#Ruhrköpfe: Den Knoten lösen

Annette – Ruhrköpfe – gibt einen interessanten Einblick in ihre so wichtige Arbeit.

Ruhrköpfe

Ein Einblick in meine Arbeit als Systemischer Coach

Den Impuls zu diesem Beitrag gibt vor einigen Tagen die Rückmeldung einer Bloggerin, mit der ich mich zuletzt per Email im Sommer 2014 ausgetauscht habe.
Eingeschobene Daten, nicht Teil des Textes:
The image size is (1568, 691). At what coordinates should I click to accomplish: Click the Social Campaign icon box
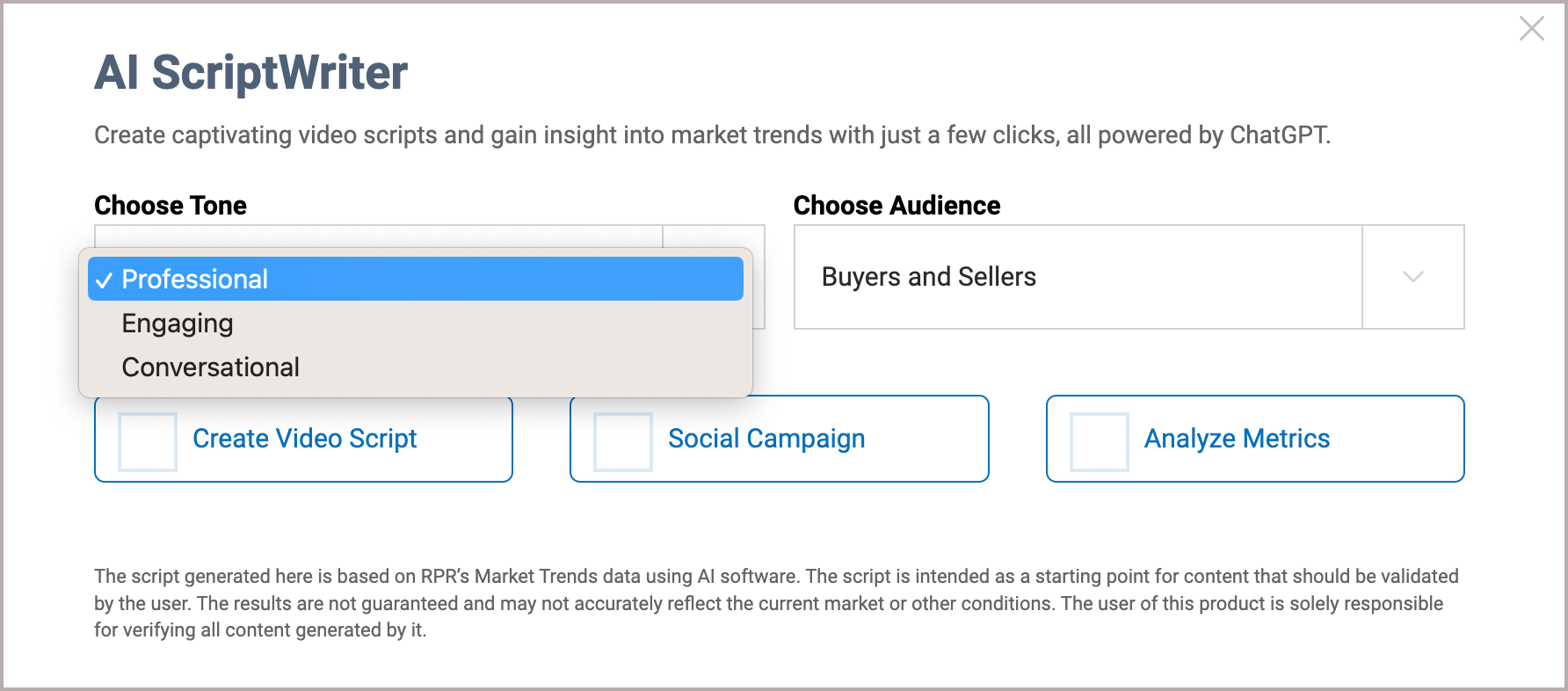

Sie ist ein tolles Beispiel dafür, was schon die Vorbereitung auf ein Coaching bewirken kann, wenn jemand aus einer gefühlt festgefahrenen und belastenden Situation etwas zum Guten hin verändern möchte.

In ihrem Fall ging es um den derzeitigen Arbeitsplatz und damit verbundene Blockaden.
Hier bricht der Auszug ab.